Line by line, copy the data below exactly.
[Opening INFORMATION PROVIDED section]
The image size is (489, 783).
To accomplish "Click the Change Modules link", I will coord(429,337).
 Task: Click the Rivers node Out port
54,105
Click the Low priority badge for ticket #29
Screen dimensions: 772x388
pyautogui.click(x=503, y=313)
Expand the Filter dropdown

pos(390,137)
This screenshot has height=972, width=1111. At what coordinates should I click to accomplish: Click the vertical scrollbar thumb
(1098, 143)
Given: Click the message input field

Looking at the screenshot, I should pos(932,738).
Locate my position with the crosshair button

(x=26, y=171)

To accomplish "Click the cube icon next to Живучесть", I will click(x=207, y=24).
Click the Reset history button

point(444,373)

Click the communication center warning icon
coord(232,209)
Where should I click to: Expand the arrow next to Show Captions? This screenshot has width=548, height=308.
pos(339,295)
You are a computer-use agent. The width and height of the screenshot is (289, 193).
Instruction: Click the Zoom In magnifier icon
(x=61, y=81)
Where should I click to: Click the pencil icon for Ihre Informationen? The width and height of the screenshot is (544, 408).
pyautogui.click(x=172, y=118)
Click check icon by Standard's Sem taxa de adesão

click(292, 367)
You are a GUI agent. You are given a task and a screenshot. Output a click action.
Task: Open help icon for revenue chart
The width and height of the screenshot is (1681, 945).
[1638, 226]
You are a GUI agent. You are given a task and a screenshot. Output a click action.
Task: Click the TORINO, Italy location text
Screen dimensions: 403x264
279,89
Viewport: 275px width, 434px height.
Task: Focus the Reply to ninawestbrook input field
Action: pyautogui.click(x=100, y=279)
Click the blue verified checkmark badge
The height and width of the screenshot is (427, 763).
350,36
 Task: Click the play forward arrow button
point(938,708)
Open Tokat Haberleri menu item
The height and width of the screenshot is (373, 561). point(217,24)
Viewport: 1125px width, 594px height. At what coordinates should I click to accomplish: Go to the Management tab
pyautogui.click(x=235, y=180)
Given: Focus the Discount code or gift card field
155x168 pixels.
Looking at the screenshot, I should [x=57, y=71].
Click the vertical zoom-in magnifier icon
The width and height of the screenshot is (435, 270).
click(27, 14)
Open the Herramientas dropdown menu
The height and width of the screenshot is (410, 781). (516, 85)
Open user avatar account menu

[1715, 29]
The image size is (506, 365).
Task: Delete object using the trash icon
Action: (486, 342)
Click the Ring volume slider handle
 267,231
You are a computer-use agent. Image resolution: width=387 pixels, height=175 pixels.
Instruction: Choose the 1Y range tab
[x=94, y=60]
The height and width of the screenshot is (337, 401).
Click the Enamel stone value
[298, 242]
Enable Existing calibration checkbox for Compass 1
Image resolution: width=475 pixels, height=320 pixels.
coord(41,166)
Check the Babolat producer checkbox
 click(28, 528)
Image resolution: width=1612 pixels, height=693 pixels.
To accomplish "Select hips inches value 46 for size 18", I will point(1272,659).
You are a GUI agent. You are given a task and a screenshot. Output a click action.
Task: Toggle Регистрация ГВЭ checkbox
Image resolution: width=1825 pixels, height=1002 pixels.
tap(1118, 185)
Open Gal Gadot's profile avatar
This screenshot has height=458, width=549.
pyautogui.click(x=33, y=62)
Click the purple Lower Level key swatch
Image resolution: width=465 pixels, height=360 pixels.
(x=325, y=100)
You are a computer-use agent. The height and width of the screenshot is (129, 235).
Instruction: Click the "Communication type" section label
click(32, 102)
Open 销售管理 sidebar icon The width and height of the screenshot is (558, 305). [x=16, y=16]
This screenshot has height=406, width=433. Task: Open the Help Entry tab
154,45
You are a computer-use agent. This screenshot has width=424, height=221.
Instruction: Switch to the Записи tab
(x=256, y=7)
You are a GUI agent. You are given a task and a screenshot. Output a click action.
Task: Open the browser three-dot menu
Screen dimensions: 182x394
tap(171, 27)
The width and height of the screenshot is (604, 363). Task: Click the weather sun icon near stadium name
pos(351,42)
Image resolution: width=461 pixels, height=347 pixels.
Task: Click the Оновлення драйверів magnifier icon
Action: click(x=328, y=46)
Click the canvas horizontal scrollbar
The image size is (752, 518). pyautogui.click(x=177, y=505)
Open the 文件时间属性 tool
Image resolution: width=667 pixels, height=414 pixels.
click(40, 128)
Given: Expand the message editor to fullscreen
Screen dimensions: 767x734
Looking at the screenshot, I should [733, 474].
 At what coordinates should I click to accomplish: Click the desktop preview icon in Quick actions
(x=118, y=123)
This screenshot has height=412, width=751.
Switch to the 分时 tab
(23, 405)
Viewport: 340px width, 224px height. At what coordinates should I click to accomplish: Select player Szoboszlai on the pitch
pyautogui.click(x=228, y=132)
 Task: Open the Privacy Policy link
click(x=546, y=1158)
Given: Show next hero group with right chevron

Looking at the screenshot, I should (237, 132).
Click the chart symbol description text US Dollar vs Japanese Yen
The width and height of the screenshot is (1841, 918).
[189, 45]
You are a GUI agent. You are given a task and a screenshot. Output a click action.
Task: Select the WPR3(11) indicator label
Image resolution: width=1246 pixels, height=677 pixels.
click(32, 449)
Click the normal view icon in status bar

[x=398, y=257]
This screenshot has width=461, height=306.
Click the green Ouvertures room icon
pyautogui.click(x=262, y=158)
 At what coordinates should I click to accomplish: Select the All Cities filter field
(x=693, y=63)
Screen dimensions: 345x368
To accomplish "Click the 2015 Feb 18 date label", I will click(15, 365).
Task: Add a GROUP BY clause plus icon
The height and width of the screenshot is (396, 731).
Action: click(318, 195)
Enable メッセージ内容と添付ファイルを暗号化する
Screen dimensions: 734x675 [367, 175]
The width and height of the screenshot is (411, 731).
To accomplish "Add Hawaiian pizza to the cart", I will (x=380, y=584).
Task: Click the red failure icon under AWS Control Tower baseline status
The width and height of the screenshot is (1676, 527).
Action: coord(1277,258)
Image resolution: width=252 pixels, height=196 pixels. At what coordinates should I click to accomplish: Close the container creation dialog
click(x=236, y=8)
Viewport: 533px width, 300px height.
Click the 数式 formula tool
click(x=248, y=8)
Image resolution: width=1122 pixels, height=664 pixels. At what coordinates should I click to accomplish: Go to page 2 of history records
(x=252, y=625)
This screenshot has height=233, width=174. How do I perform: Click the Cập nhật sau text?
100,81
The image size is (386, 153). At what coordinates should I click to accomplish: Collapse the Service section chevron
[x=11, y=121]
[Closing INFORMATION PROVIDED section]
- ANSWER TO THIS EXERCISE
The image size is (489, 783).
To accomplish "Click the Change Modules link", I will coord(429,337).
 Task: Click the Rivers node Out port
54,105
Click the Low priority badge for ticket #29
Screen dimensions: 772x388
pyautogui.click(x=503, y=313)
Expand the Filter dropdown

pos(390,137)
This screenshot has height=972, width=1111. At what coordinates should I click to accomplish: Click the vertical scrollbar thumb
(1098, 143)
Given: Click the message input field

Looking at the screenshot, I should pos(932,738).
Locate my position with the crosshair button

(x=26, y=171)

To accomplish "Click the cube icon next to Живучесть", I will click(x=207, y=24).
Click the Reset history button

point(444,373)

Click the communication center warning icon
coord(232,209)
Where should I click to: Expand the arrow next to Show Captions? This screenshot has width=548, height=308.
pos(339,295)
You are a computer-use agent. The width and height of the screenshot is (289, 193).
Instruction: Click the Zoom In magnifier icon
(x=61, y=81)
Where should I click to: Click the pencil icon for Ihre Informationen? The width and height of the screenshot is (544, 408).
pyautogui.click(x=172, y=118)
Click check icon by Standard's Sem taxa de adesão

click(292, 367)
You are a GUI agent. You are given a task and a screenshot. Output a click action.
Task: Open help icon for revenue chart
The width and height of the screenshot is (1681, 945).
[1638, 226]
You are a GUI agent. You are given a task and a screenshot. Output a click action.
Task: Click the TORINO, Italy location text
Screen dimensions: 403x264
279,89
Viewport: 275px width, 434px height.
Task: Focus the Reply to ninawestbrook input field
Action: pyautogui.click(x=100, y=279)
Click the blue verified checkmark badge
The height and width of the screenshot is (427, 763).
350,36
 Task: Click the play forward arrow button
point(938,708)
Open Tokat Haberleri menu item
The height and width of the screenshot is (373, 561). point(217,24)
Viewport: 1125px width, 594px height. At what coordinates should I click to accomplish: Go to the Management tab
pyautogui.click(x=235, y=180)
Given: Focus the Discount code or gift card field
155x168 pixels.
Looking at the screenshot, I should [x=57, y=71].
Click the vertical zoom-in magnifier icon
The width and height of the screenshot is (435, 270).
click(27, 14)
Open the Herramientas dropdown menu
The height and width of the screenshot is (410, 781). (516, 85)
Open user avatar account menu

[1715, 29]
The image size is (506, 365).
Task: Delete object using the trash icon
Action: (486, 342)
Click the Ring volume slider handle
 267,231
You are a computer-use agent. Image resolution: width=387 pixels, height=175 pixels.
Instruction: Choose the 1Y range tab
[x=94, y=60]
The height and width of the screenshot is (337, 401).
Click the Enamel stone value
[298, 242]
Enable Existing calibration checkbox for Compass 1
Image resolution: width=475 pixels, height=320 pixels.
coord(41,166)
Check the Babolat producer checkbox
 click(28, 528)
Image resolution: width=1612 pixels, height=693 pixels.
To accomplish "Select hips inches value 46 for size 18", I will point(1272,659).
You are a GUI agent. You are given a task and a screenshot. Output a click action.
Task: Toggle Регистрация ГВЭ checkbox
Image resolution: width=1825 pixels, height=1002 pixels.
tap(1118, 185)
Open Gal Gadot's profile avatar
This screenshot has height=458, width=549.
pyautogui.click(x=33, y=62)
Click the purple Lower Level key swatch
Image resolution: width=465 pixels, height=360 pixels.
(x=325, y=100)
You are a computer-use agent. The height and width of the screenshot is (129, 235).
Instruction: Click the "Communication type" section label
click(32, 102)
Open 销售管理 sidebar icon The width and height of the screenshot is (558, 305). [x=16, y=16]
This screenshot has height=406, width=433. Task: Open the Help Entry tab
154,45
You are a computer-use agent. This screenshot has width=424, height=221.
Instruction: Switch to the Записи tab
(x=256, y=7)
You are a GUI agent. You are given a task and a screenshot. Output a click action.
Task: Open the browser three-dot menu
Screen dimensions: 182x394
tap(171, 27)
The width and height of the screenshot is (604, 363). Task: Click the weather sun icon near stadium name
pos(351,42)
Image resolution: width=461 pixels, height=347 pixels.
Task: Click the Оновлення драйверів magnifier icon
Action: click(x=328, y=46)
Click the canvas horizontal scrollbar
The image size is (752, 518). pyautogui.click(x=177, y=505)
Open the 文件时间属性 tool
Image resolution: width=667 pixels, height=414 pixels.
click(40, 128)
Given: Expand the message editor to fullscreen
Screen dimensions: 767x734
Looking at the screenshot, I should [733, 474].
 At what coordinates should I click to accomplish: Click the desktop preview icon in Quick actions
(x=118, y=123)
This screenshot has height=412, width=751.
Switch to the 分时 tab
(23, 405)
Viewport: 340px width, 224px height. At what coordinates should I click to accomplish: Select player Szoboszlai on the pitch
pyautogui.click(x=228, y=132)
 Task: Open the Privacy Policy link
click(x=546, y=1158)
Given: Show next hero group with right chevron

Looking at the screenshot, I should (237, 132).
Click the chart symbol description text US Dollar vs Japanese Yen
The width and height of the screenshot is (1841, 918).
[189, 45]
You are a GUI agent. You are given a task and a screenshot. Output a click action.
Task: Select the WPR3(11) indicator label
Image resolution: width=1246 pixels, height=677 pixels.
click(32, 449)
Click the normal view icon in status bar

[x=398, y=257]
This screenshot has width=461, height=306.
Click the green Ouvertures room icon
pyautogui.click(x=262, y=158)
 At what coordinates should I click to accomplish: Select the All Cities filter field
(x=693, y=63)
Screen dimensions: 345x368
To accomplish "Click the 2015 Feb 18 date label", I will click(15, 365).
Task: Add a GROUP BY clause plus icon
The height and width of the screenshot is (396, 731).
Action: click(318, 195)
Enable メッセージ内容と添付ファイルを暗号化する
Screen dimensions: 734x675 [367, 175]
The width and height of the screenshot is (411, 731).
To accomplish "Add Hawaiian pizza to the cart", I will (x=380, y=584).
Task: Click the red failure icon under AWS Control Tower baseline status
The width and height of the screenshot is (1676, 527).
Action: coord(1277,258)
Image resolution: width=252 pixels, height=196 pixels. At what coordinates should I click to accomplish: Close the container creation dialog
click(x=236, y=8)
Viewport: 533px width, 300px height.
Click the 数式 formula tool
click(x=248, y=8)
Image resolution: width=1122 pixels, height=664 pixels. At what coordinates should I click to accomplish: Go to page 2 of history records
(x=252, y=625)
This screenshot has height=233, width=174. How do I perform: Click the Cập nhật sau text?
100,81
The image size is (386, 153). At what coordinates should I click to accomplish: Collapse the Service section chevron
[x=11, y=121]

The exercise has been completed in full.